Si chiama “Current challenges in focal epilepsy treatment” ed è un documento pubblicato sulla rivista “Epilepsy & Behavior” redatto da 52 esperti, con il supporto di Ethos. Il testo evidenzia anche l’importanza della diagnosi precoce, la gestione delle complicanze associate alla resistenza ai farmaci e l’analisi dei Patient Reported Outcomes (PROs) per valutare qualità della cura
Interventi tempestivi, piani di trattamento personalizzati, follow-up regolari. Sono alcune delle raccomandazioni per il trattamento dell’epilessia focale contenute nel documento di consenso intitolato “Current challenges in focal epilepsy treatment”, pubblicato sulla rivista “Epilepsy & Behavior”. Risultato di un impegno congiunto di 52 esperti, con il supporto di Ethos, il testo evidenzia anche l’importanza della diagnosi precoce, la gestione delle complicanze associate alla resistenza ai farmaci e l’analisi dei Patient Reported Outcomes (PROs) per valutare qualità della cura. “Dalla ricerca è emerso un forte consenso, pari al 90%, sull’importanza di intervenire tempestivamente sin dall’esordio della malattia – spiega Oriano Mecarelli, professore presso il Dipartimento di Neuroscienze Umane, La Sapienza Università di Roma e Past President LICE, la Lega Italiana contro l’Epilessia – ma si evidenzia anche una lacuna nei protocolli standardizzati di cura. Inoltre, l’86% dei partecipanti ritiene che ogni Regione dovrebbe avere un Piano Diagnostico Terapeutico Assistenziale (PDTA) per l’epilessia, attualmente presente solo in cinque Regioni. Infine, il 79,6% ritiene che la consapevolezza sui Centri per l’epilessia e i trattamenti disponibili sia ancora insufficiente”.
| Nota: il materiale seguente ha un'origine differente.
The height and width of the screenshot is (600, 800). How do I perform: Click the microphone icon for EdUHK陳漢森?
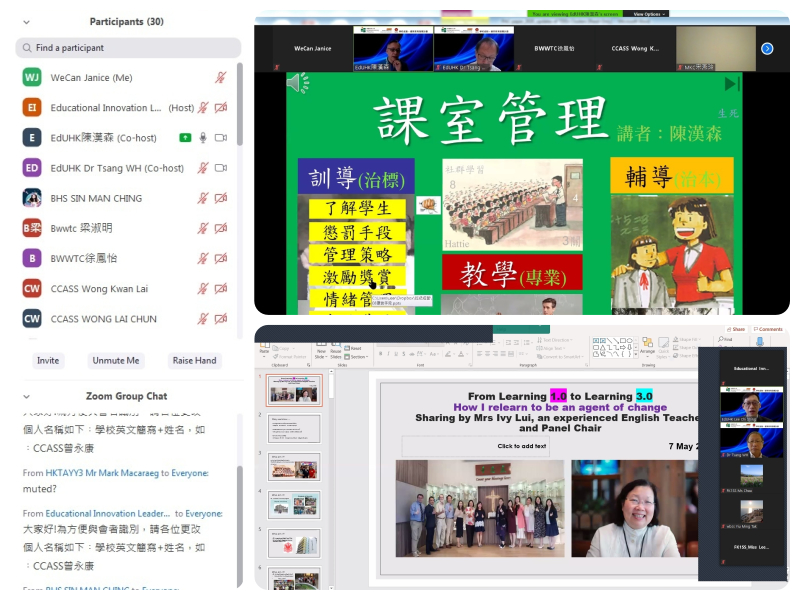click(203, 138)
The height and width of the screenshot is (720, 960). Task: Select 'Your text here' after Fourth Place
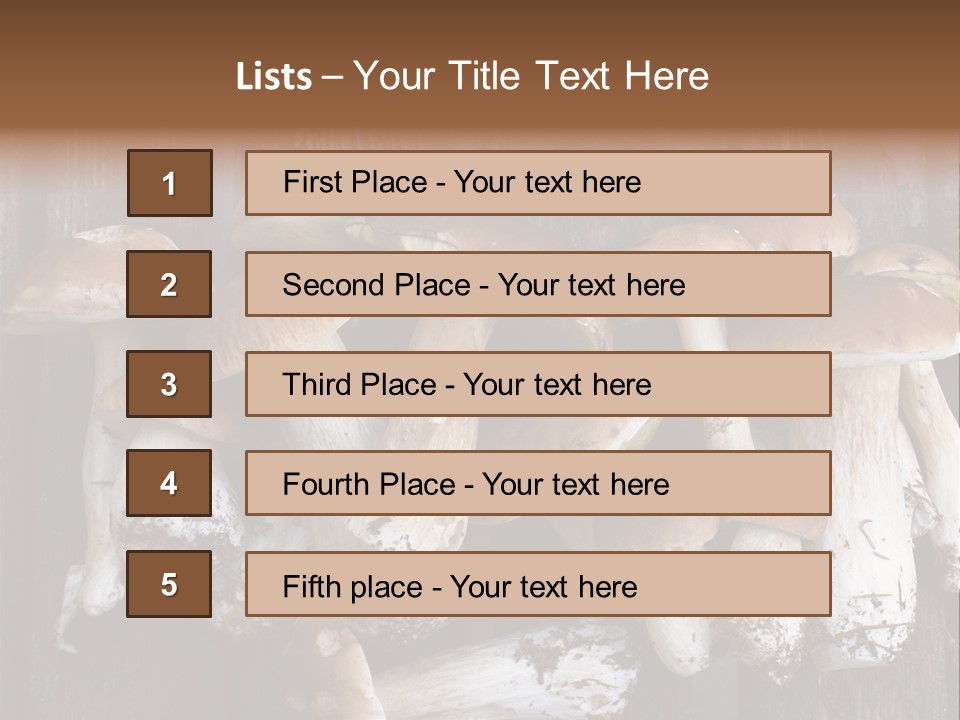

Tra le problematiche emerse anche “un significativo gap nella gestione ottimale dell’epilessia focale, con il 30-40% delle persone con Epilessia che non raggiunge il controllo ottimale della malattia – spiega Giancarlo Di Gennaro, Direttore del Centro Epilessia presso l’Istituto Neurologico Mediterraneo Neuromed IRCCS di Pozzilli -. Eppure, la completa cessazione delle crisi è un obiettivo possibile”. Necessario anche un focus sul passaggio delle cure pediatriche a quelle dell’adulto. “È importante definirne le tappe – continua Federico Vigevano del Dipartimento di Neuroriabilitazione Pediatrica, IRCCS San Raffaele, Roma -. Penso, ad esempio, al passaggio ad un diverso specialista che si interseca con diverse esigenze di vita nelle dimensioni mediche, psicosociali ma anche professionali”.
L’epilessia è una malattia neurologica caratterizzata dalla persistenza di crisi epilettiche. Si tratta di una delle patologie neurologiche croniche più diffuse, tanto da essere riconosciuta, già dal 1965, come malattia sociale dall’Organizzazione Mondiale della Sanità (OMS). Nei paesi ad alto e medio sviluppo, come l’Italia, l’epilessia interessa circa una persona su 100. Si stima, quindi, che nel mondo vivano oltre 50 milioni di persone con epilessia in fase attiva (con crisi persistenti e/o tuttora in trattamento), in Europa circa 6 milioni e in Italia circa 500-600 mila, ma si pensa che la sua frequenza sia sottostimata, perché talvolta ancora oggi viene tenuta nascosta per motivi psicologici e sociali. Esistono delle forme di epilessia definite farmaco-resistenti, che non rispondono alla terapia farmacologica pure se assunta in maniera corretta. “In questo caso è coerente pensare ad una ulteriore opzione di trattamento” aggiunge Simona Lattanzi, Clinica Neurologica, Dipartimento di Medicina Sperimentale e Clinica, Università Politecnica delle Marche, Ancona. Ad oggi abbiamo circa una trentina di farmaci per curare le Epilessie ma, purtroppo, il 30% dei pazienti risulta farmaco-resistente.